Could you repeat, word for word, the part of the records that opens with the line containing "You are a GUI" and closes with the end of the records, leaving out the pictures?

◆ Extracted data
>> Start
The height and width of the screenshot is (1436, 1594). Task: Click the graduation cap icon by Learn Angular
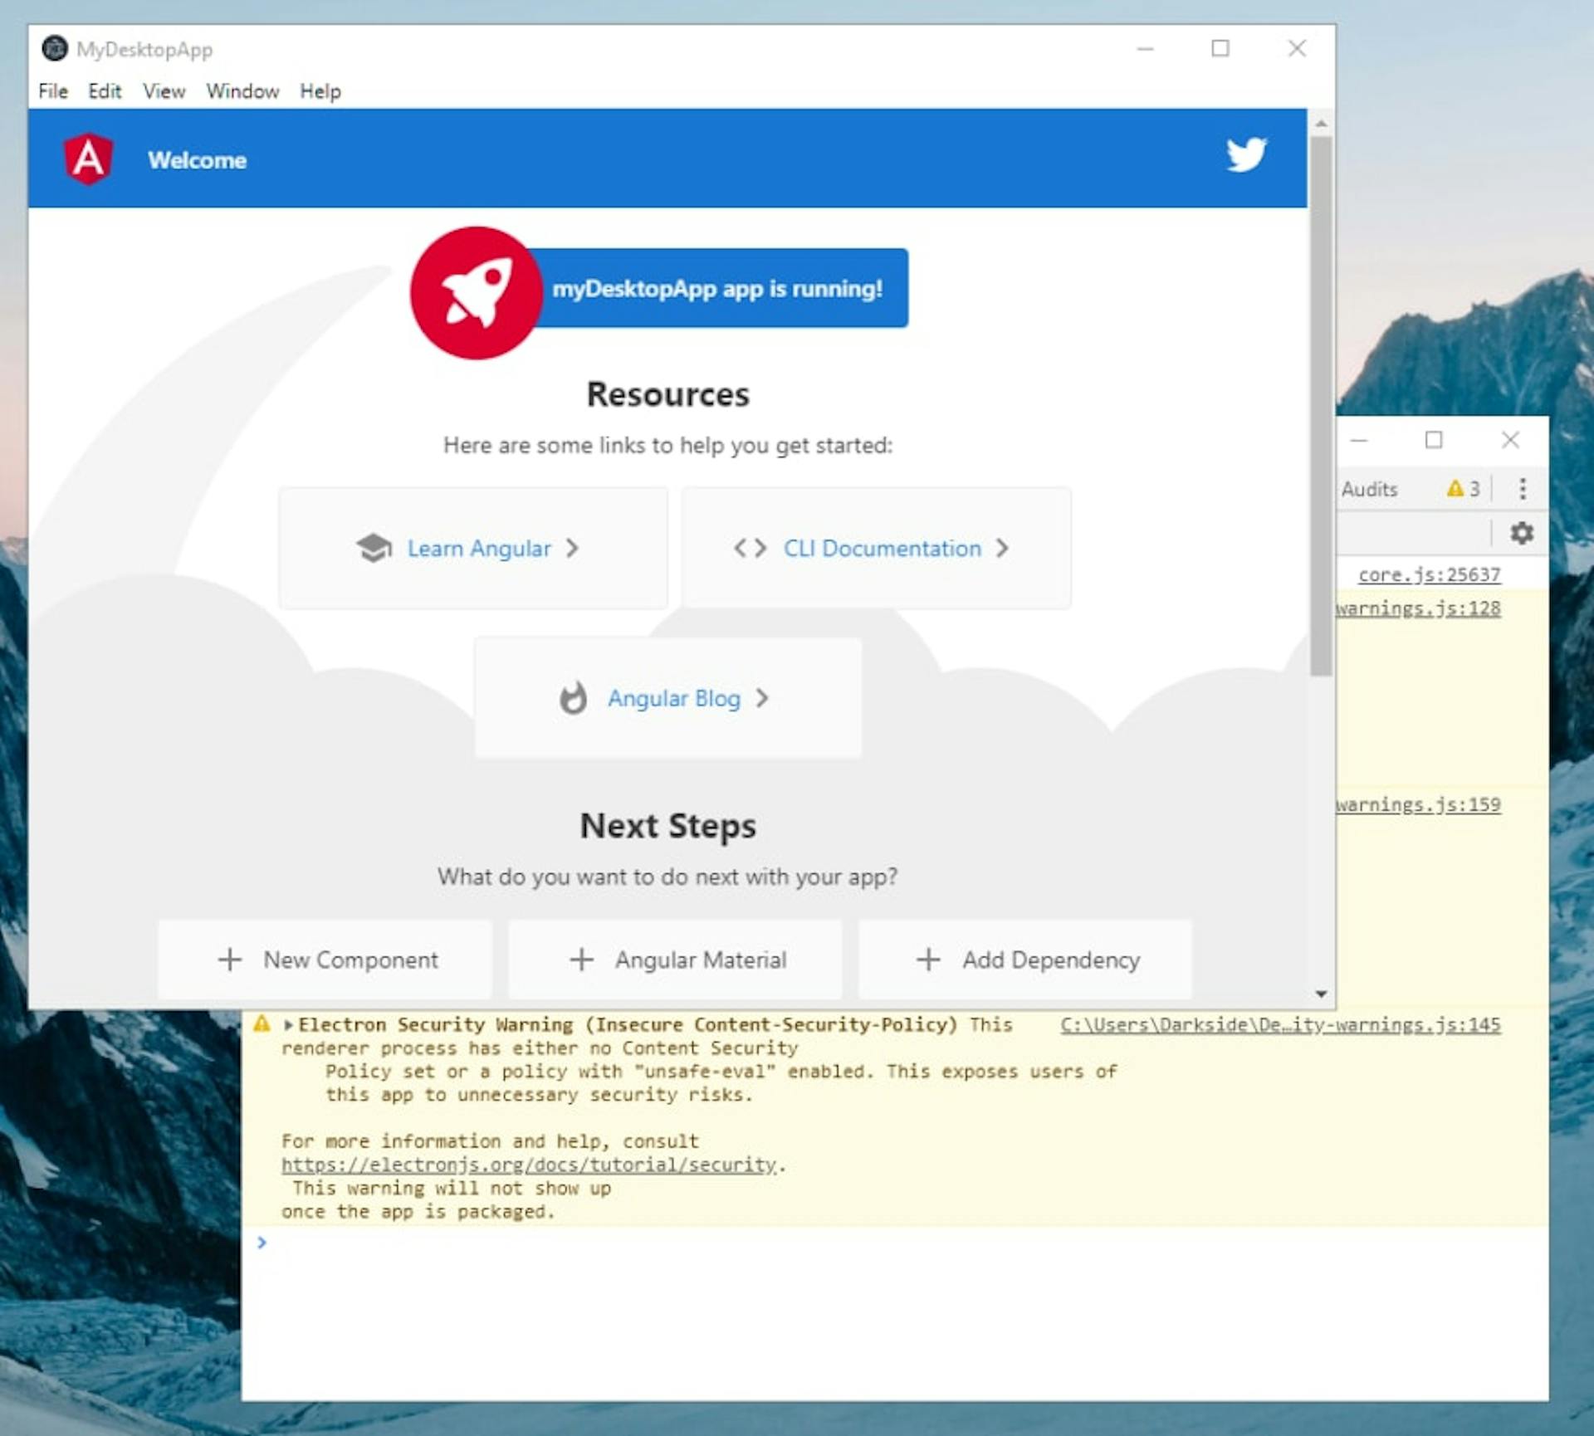pyautogui.click(x=374, y=548)
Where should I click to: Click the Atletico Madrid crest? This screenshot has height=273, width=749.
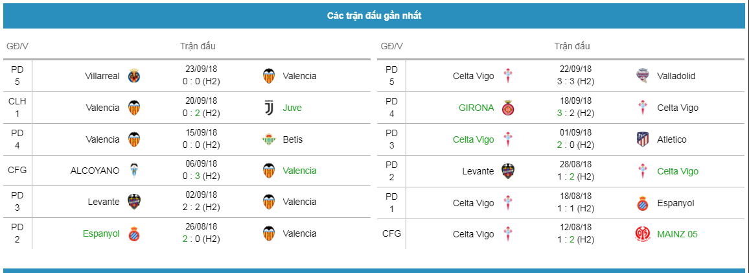(x=643, y=139)
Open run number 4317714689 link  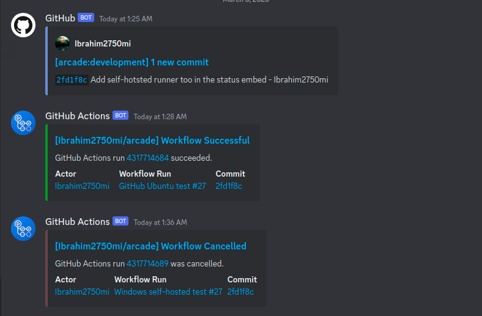click(147, 263)
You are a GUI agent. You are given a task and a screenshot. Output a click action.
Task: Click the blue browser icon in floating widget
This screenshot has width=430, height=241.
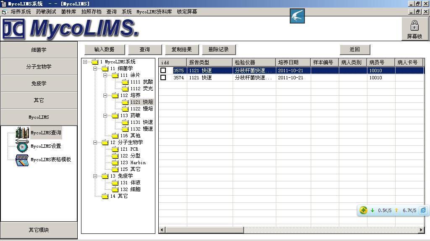pos(423,210)
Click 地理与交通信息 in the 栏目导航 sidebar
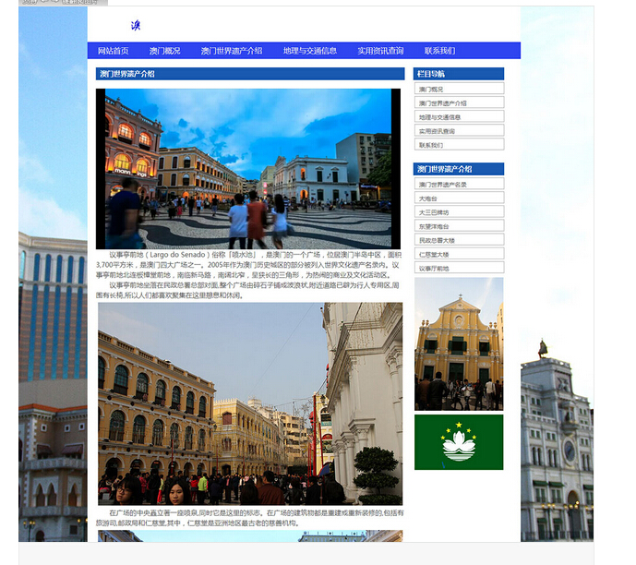 (x=459, y=117)
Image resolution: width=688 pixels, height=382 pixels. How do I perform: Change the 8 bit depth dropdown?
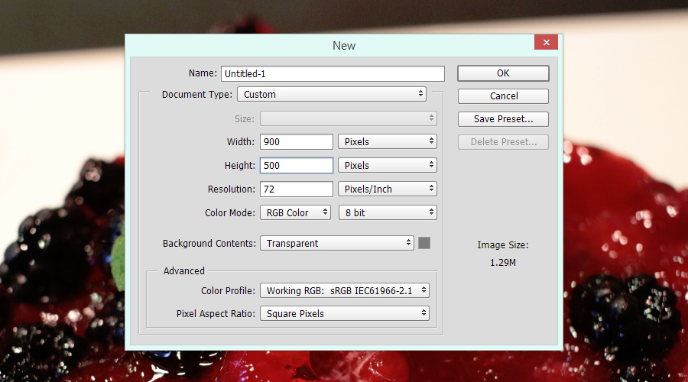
>> End
◆ Solution for this problem
You are a GUI agent. You are given a task and a screenshot. Output a click action.
Task: Click the blue browser icon in floating widget
This screenshot has width=430, height=241.
pos(423,210)
Click 地理与交通信息 in the 栏目导航 sidebar
 (x=459, y=117)
Image resolution: width=688 pixels, height=382 pixels. How do I perform: Change the 8 bit depth dropdown?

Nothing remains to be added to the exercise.